• AAII Model Portfolios
  • Model Fund Portfolio: Replacing a Closed Fund

    by James B. Cloonan

    Model Fund Portfolio: Replacing A Closed Fund Splash image
    The stock market, as well as the Model Fund Portfolio and its variations, finished out 2013 on a continued bullish note to complete a very strong up year.
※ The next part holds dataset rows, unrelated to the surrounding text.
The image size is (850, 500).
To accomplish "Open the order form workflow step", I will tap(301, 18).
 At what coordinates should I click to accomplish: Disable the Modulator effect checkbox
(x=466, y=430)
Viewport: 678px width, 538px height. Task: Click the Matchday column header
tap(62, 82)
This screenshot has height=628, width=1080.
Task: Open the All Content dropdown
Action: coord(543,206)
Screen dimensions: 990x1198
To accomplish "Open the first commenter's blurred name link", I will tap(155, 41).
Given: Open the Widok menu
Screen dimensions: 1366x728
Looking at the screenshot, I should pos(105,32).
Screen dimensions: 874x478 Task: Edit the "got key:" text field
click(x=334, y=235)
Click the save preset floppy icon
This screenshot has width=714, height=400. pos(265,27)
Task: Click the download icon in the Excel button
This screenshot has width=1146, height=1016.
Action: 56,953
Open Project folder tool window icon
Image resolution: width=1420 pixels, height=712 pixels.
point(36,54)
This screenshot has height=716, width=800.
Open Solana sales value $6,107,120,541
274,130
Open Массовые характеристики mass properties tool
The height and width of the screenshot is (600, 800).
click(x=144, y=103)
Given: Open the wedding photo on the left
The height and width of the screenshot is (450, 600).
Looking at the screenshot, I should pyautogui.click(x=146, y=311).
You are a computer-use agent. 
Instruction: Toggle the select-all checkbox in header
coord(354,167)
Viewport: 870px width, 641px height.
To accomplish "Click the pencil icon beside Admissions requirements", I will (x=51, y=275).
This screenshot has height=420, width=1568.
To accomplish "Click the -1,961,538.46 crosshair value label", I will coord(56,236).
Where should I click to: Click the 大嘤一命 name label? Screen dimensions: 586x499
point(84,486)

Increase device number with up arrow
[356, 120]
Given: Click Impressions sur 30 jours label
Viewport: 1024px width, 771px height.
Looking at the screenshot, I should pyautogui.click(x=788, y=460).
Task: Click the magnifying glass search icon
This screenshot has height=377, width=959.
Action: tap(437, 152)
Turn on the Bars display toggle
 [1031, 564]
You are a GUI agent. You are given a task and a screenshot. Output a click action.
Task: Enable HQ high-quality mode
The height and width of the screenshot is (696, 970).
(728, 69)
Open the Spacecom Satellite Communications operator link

    There was a slight pullback in January: The year-to-date return for the Model Fund Portfolio was –2.0%, as of January 31. The S&P 500 index pullback in January, as measured by the Vanguard 500 Index fund (VFINX), was –3.5%. January is usually a strong up month, but at least part of the pullback can be attributed to the strong up market and investors waiting until after the year end to sell and realize profits.

    Figure 1 charts the cumulative return. Returns for various time periods are shown in Table 1, and Table 2 gives the year-by-year performance figures and growth of $10,000.

    Portfolio Changes

    We have sold Yacktman Focused fund (YAFFX) and replaced it with Fidelity OTC fund (FOCPX).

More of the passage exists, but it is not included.